So kam es, dass ich in der Mittagspause zwischen völlig übermüdeten Werwölfen saß. Dylan schlief schon beinahe im sitzen ein. Vorsichtig tippte ich ihm gegen die Wange und sofort schoss er hoch. "Was?", fragte er und guckte verwirrt um sich. Ich verfolgte das Schauspiel grinsend. "Leute ... ich würde es besser finden, wenn ihr die letzte Stunde schwänzt und euch Zuhause ausruht. Immerhin werdet ihr die Kraft brauchen, ihr wisst schon ...", meinte ich und schaute meine Freunde beunruhigt an. Hannah schüttelte bestimmt mit dem Kopf. "Nein das kannst du- kannst du ..." Sie unterbrach sich selber mit einem Gähnen. "Das kannst du vergessen Julia. Jemand muss auf dich aufpassen - du bist doch unsere Luna ... wir brauchen dich, nicht vorzustellen was wäre, wenn dir was passiert." Einerseits war ich gerührt von ihren Worten, aber andererseits machte ich mir auch Sorgen. Wenn sie tatsächlich der Meinung waren, mich immer beschützen zu müssen, dann würden sie sich früher oder später irgendwie in Gefahr sein, und das wollte ich keinesfalls. "Na gut.", sagte ich. "Dann schwänzen wir zusammen. Morgen bekommen wir die Zeugnisse, da wird eine Stunde nicht von Bedeutung sein." Ich stand auf und schaute geduldig zu den Wölfen runter. Quälend langsam erhoben sie sich von der Sitzbank. Hätte ich nicht so eine Geduld, wäre ich wahrscheinlich ausgetickt. Auf dem Weg zum Parkplatz musste ich Dylan ein paar Mal davor retten der Länge nach auf seine Nase zu fallen, weil er nicht im geringsten darauf achtete wohin er lief.
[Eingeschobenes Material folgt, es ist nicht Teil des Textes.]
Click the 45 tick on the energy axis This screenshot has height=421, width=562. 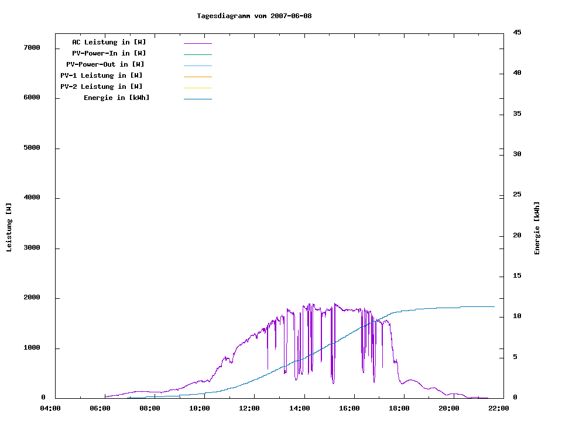pyautogui.click(x=517, y=32)
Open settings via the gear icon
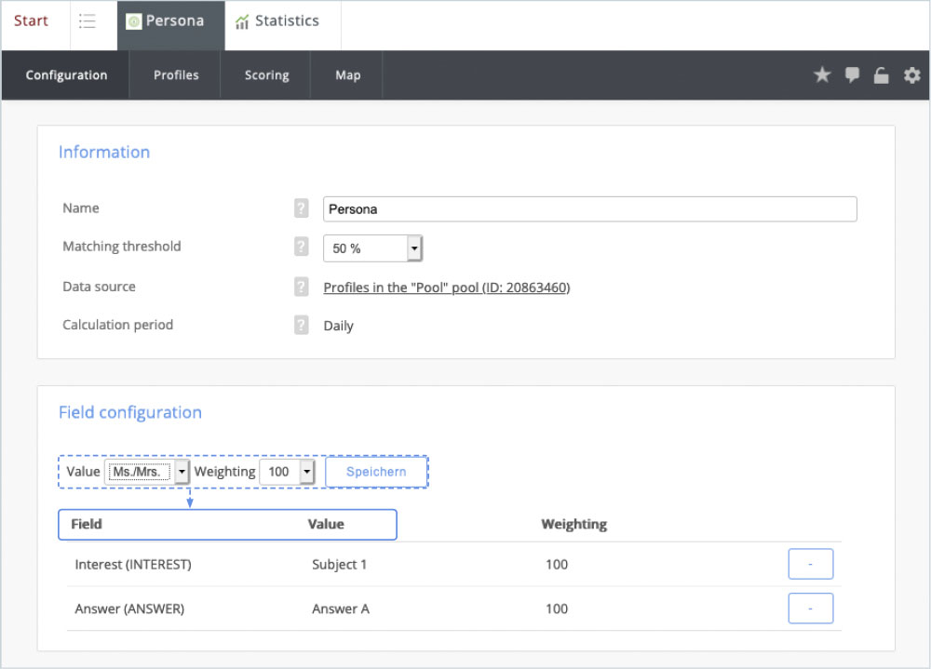Viewport: 931px width, 669px height. pyautogui.click(x=911, y=75)
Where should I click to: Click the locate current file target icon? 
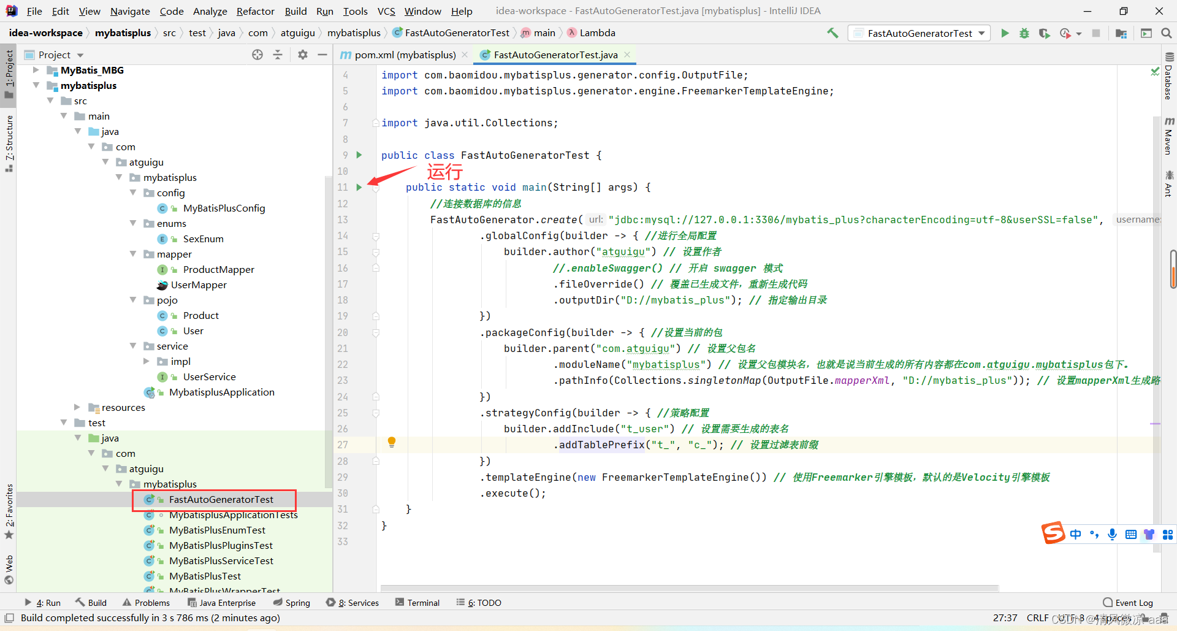tap(257, 55)
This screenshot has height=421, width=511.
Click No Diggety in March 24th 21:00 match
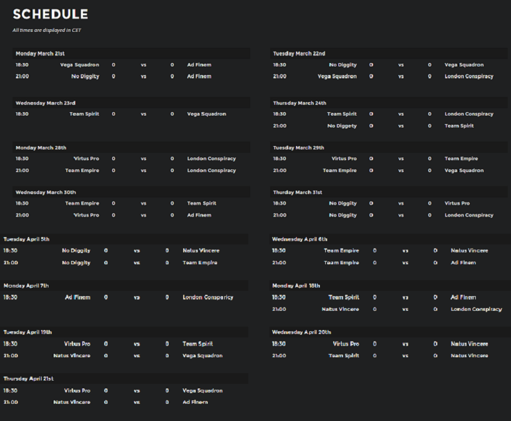[342, 126]
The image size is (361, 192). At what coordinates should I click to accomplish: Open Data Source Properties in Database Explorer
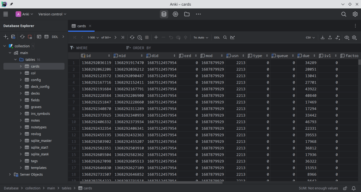point(13,37)
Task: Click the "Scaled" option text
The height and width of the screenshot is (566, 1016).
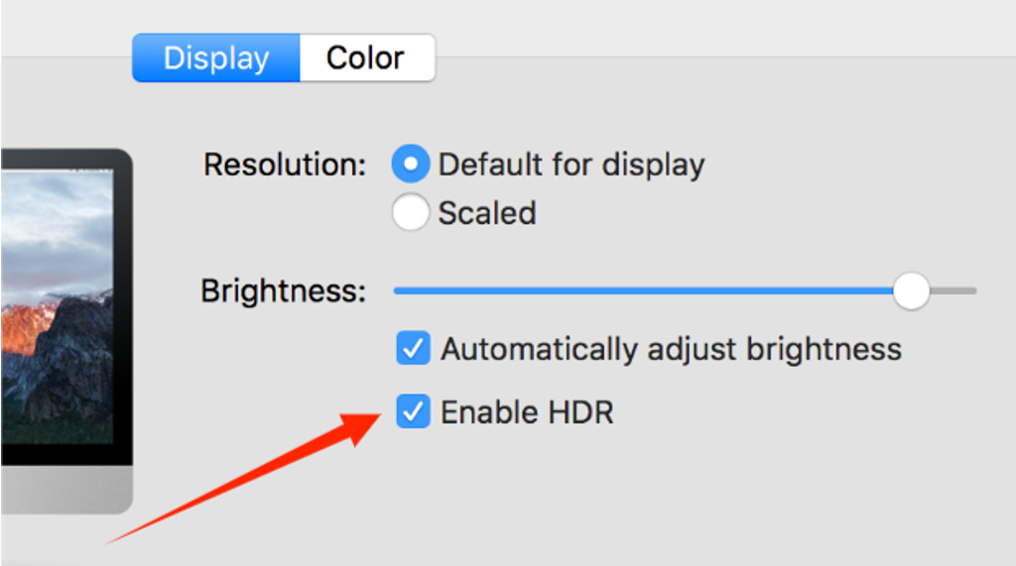Action: click(x=487, y=213)
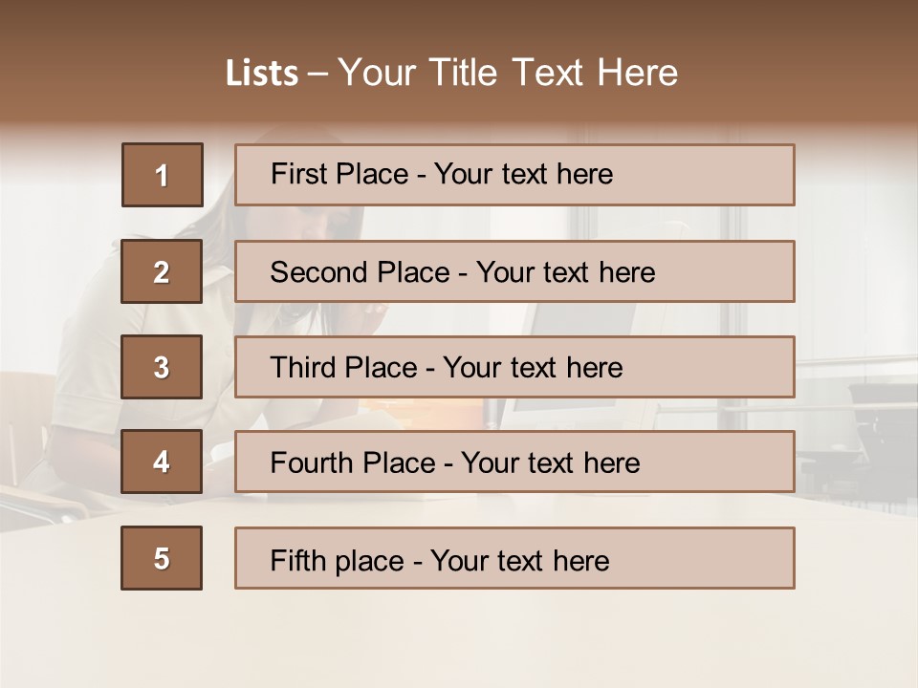Select the Your Title Text Here heading
Screen dimensions: 918x688
click(508, 73)
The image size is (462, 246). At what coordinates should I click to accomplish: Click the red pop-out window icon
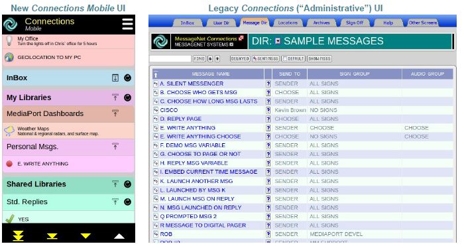click(x=241, y=38)
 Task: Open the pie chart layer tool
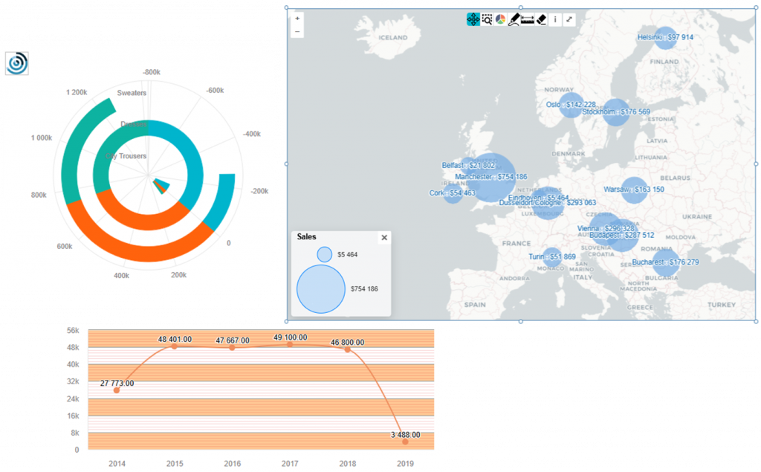[500, 19]
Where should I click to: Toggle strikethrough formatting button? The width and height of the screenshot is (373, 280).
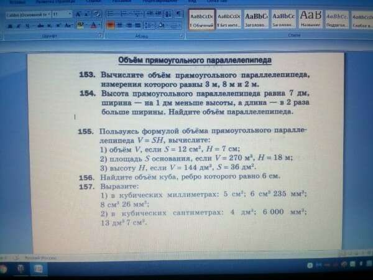40,26
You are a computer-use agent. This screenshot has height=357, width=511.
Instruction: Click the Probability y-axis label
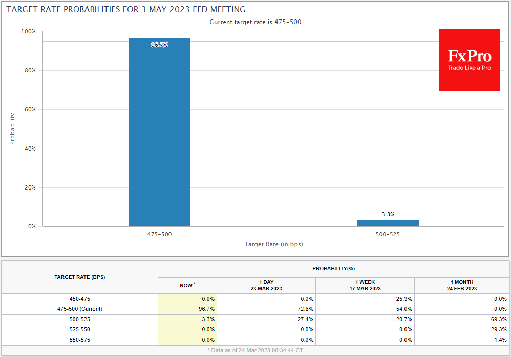click(x=12, y=129)
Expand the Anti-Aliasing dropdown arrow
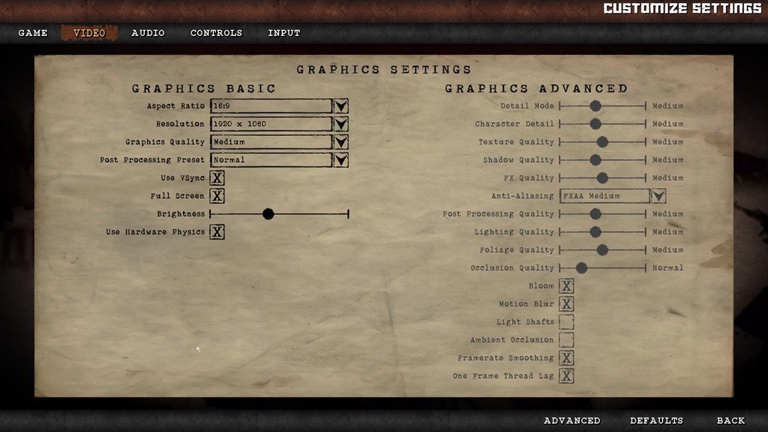Viewport: 768px width, 432px height. 659,197
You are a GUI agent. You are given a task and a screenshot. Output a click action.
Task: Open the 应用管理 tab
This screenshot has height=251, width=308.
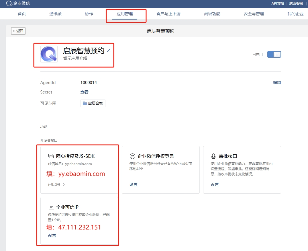pyautogui.click(x=125, y=14)
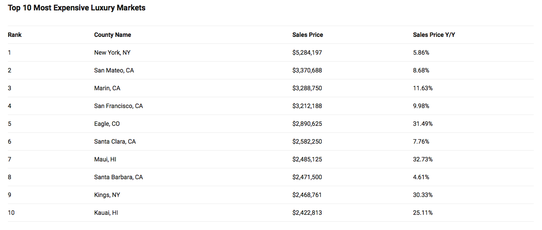Select the County Name column header
Screen dimensions: 542x230
coord(113,35)
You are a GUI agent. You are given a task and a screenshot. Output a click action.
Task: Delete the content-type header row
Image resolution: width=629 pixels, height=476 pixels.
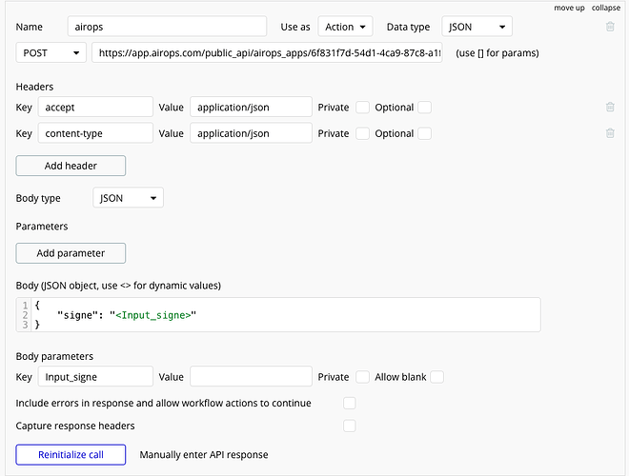click(610, 133)
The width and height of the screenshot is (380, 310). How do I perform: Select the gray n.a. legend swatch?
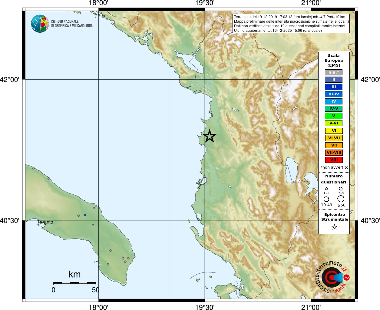[334, 72]
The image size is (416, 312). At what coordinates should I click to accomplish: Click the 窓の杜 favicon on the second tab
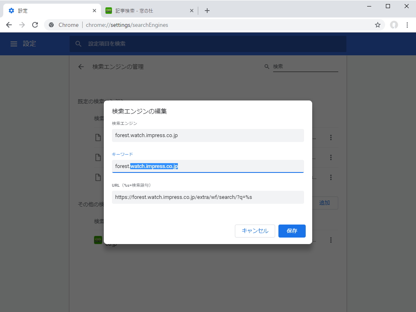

Als er dann noch Anstalten machte, sich auf die Fahrerseite zu setzten, stoppte ich ihn. "Hey Dylan. Es ist besser wenn ich fahre.", meinte ich zu ihm und sah zu, wie er torkelnd zum Beifahrersitz ging. Hannah war die Einzige, die vergleichsweise wach war, weshalb ich mir nicht so große Sorgen machte, ob sie fahren könnten.

Im Rudelhaus angekommen, verfrachtete ich alle in die Schlafzimmer. Ich fühlte mich in etwa wie eine Nanny, die die Kinder zu Bett brachte. Als dann jeder friedlich im Bett lag, gesellte ich mich zu Dylan, der mit dem Gesicht im Kissen lag. Schmunzelnd ging ich aufs Bett zu und drehte seinen Kopf zur Seite. Nachher erstickte er mir noch ... Mit einem kurzen Blick auf die Uhr stellte ich fest, dass es bereits kurz vor eins war. Wenn sie also alle etwa sechs Stunden schlafen würden, dann wären sie noch vor Sonnenuntergang wach. Dylan und Lucas hatten den Verdacht, dass sie, wer auch immer das sein mag, uns aus irgendeinem Grund angreifen wollten. Allerdings wäre es wahrscheinlicher, wenn sie das während es dunkel war tun. Sobald ich mich zu Dylan ins Bett gelegt hatte, wurde ich von ihm prompt als Kuscheltier benutzt. Lächelnd sah ich zu ihm runter und strich ihm durch seine dunkelbraunen Haare. Seine Mundwinkel zuckten nach oben, was mich nur noch mehr zum Grinsen brachte. Wieder einmal ging mir der Gedanke durch den Kopf, was passieren würde, wenn Dylan tatsächlich verletzt werden würde. Die Jungs und Hannah sprachen ständig von einem Kampf, den es geben soll, obwohl sie das ja gar nicht wissen können. Bei ihnen hört sich das immer so an, als würde ein Krieg ausbrechen. Aber das Schlimmste war, ich glaubte ihnen. Und ständig malte ich mir aus, wie ich versteckt zugucken müsste, wie meine Freunde verletzt oder gar getötet werden. Dylan war überhaupt nicht damit einverstanden, dass ich mit dabei sein sollte, wenn es soweit wäre. Aber schließlich wurde er überstimmt. Sie meinten, ich wäre eine moralische Unterstützung und würde ja auch beschützt werden. Und da war es dann wieder - Ich würde beschützt werden. Aber das war es ja, was ich nicht wollte. Da ich körperlich unterlegen war, konnte ich auch nichts ausrichten. Ich hatte mir in den vergangen Tagen oft darüber Gedanken gemacht und war tatsächlich zu einer Möglichkeit gekommen - Silber. Laut Dad war es kein Gerücht oder eine Legende, was ich ihm sofort glaubte. Immerhin lebte ich in einer Welt mit Werwölfen und Nixen und so was. Ich wandt mich vorsichtig aus Dylans Umarmung, darauf bedacht ihn nicht zu wecken, und stand vom Bett auf. Schnell kritzelte ich ihm eine Nachricht auf ein Stück Papier und legte es ihm auf den Nachttisch. Dann ging ich schnell durchs Haus und machte mich auf zur Praxis meiner Eltern.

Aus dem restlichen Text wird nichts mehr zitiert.